> **Work request**
Each record below should be printed exactly as it was written.

> **Records for this exercise**
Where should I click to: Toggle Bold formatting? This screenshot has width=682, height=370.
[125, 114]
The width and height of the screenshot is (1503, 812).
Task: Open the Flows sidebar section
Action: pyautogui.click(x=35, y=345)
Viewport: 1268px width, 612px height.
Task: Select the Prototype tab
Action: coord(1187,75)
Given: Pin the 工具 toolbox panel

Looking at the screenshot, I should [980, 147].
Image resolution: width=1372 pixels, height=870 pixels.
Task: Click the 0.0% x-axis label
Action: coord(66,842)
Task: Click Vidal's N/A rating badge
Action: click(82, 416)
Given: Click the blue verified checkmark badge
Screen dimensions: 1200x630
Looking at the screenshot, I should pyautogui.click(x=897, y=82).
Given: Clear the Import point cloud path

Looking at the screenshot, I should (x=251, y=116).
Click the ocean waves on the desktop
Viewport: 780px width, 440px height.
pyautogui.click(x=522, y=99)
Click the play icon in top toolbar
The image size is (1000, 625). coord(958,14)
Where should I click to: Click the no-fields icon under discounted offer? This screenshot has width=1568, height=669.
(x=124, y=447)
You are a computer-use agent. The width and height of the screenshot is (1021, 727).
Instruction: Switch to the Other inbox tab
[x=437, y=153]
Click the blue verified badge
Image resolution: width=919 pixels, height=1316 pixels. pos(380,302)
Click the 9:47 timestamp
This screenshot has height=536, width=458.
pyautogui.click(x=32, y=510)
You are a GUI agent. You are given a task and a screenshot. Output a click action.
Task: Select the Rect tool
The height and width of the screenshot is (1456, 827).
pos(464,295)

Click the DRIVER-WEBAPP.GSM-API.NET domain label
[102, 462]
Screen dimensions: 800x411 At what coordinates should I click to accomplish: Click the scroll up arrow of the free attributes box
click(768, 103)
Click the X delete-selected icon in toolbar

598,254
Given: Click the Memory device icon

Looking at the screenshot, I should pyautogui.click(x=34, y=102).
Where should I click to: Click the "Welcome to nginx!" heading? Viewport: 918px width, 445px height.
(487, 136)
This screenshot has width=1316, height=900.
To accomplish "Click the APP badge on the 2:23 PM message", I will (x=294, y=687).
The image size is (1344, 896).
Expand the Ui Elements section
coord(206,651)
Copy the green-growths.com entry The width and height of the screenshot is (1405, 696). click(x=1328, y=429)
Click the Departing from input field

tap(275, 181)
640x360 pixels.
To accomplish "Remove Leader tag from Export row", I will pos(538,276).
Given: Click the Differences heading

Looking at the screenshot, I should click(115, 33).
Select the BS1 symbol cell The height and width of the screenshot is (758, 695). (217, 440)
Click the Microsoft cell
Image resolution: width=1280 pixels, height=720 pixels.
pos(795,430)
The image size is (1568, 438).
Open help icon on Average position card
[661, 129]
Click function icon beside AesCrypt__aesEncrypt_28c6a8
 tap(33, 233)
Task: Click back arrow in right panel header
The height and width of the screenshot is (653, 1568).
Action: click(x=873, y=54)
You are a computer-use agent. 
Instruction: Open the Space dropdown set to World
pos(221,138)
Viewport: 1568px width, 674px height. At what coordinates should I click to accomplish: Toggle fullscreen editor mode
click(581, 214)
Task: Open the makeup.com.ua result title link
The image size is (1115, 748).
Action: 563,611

> **Completed task**
Where should I click to: Toggle Bold formatting? This screenshot has width=682, height=370.
[125, 114]
The width and height of the screenshot is (1503, 812).
Task: Open the Flows sidebar section
Action: pyautogui.click(x=35, y=345)
Viewport: 1268px width, 612px height.
Task: Select the Prototype tab
Action: coord(1187,75)
Given: Pin the 工具 toolbox panel

Looking at the screenshot, I should [980, 147].
Image resolution: width=1372 pixels, height=870 pixels.
Task: Click the 0.0% x-axis label
Action: coord(66,842)
Task: Click Vidal's N/A rating badge
Action: click(82, 416)
Given: Click the blue verified checkmark badge
Screen dimensions: 1200x630
Looking at the screenshot, I should pyautogui.click(x=897, y=82).
Given: Clear the Import point cloud path

Looking at the screenshot, I should (x=251, y=116).
Click the ocean waves on the desktop
Viewport: 780px width, 440px height.
pyautogui.click(x=522, y=99)
Click the play icon in top toolbar
The image size is (1000, 625). coord(958,14)
Where should I click to: Click the no-fields icon under discounted offer? This screenshot has width=1568, height=669.
(x=124, y=447)
You are a computer-use agent. The width and height of the screenshot is (1021, 727).
Instruction: Switch to the Other inbox tab
[x=437, y=153]
Click the blue verified badge
Image resolution: width=919 pixels, height=1316 pixels. pos(380,302)
Click the 9:47 timestamp
This screenshot has height=536, width=458.
pyautogui.click(x=32, y=510)
You are a GUI agent. You are given a task and a screenshot. Output a click action.
Task: Select the Rect tool
The height and width of the screenshot is (1456, 827).
pos(464,295)

Click the DRIVER-WEBAPP.GSM-API.NET domain label
[102, 462]
Screen dimensions: 800x411 At what coordinates should I click to accomplish: Click the scroll up arrow of the free attributes box
click(768, 103)
Click the X delete-selected icon in toolbar

598,254
Given: Click the Memory device icon

Looking at the screenshot, I should pyautogui.click(x=34, y=102).
Where should I click to: Click the "Welcome to nginx!" heading? Viewport: 918px width, 445px height.
(487, 136)
This screenshot has width=1316, height=900.
To accomplish "Click the APP badge on the 2:23 PM message", I will (x=294, y=687).
The image size is (1344, 896).
Expand the Ui Elements section
coord(206,651)
Copy the green-growths.com entry The width and height of the screenshot is (1405, 696). click(x=1328, y=429)
Click the Departing from input field

tap(275, 181)
640x360 pixels.
To accomplish "Remove Leader tag from Export row", I will pos(538,276).
Given: Click the Differences heading

Looking at the screenshot, I should click(115, 33).
Select the BS1 symbol cell The height and width of the screenshot is (758, 695). (217, 440)
Click the Microsoft cell
Image resolution: width=1280 pixels, height=720 pixels.
pos(795,430)
The image size is (1568, 438).
Open help icon on Average position card
[661, 129]
Click function icon beside AesCrypt__aesEncrypt_28c6a8
 tap(33, 233)
Task: Click back arrow in right panel header
The height and width of the screenshot is (653, 1568).
Action: click(x=873, y=54)
You are a computer-use agent. 
Instruction: Open the Space dropdown set to World
pos(221,138)
Viewport: 1568px width, 674px height. At what coordinates should I click to accomplish: Toggle fullscreen editor mode
click(581, 214)
Task: Open the makeup.com.ua result title link
The image size is (1115, 748).
Action: 563,611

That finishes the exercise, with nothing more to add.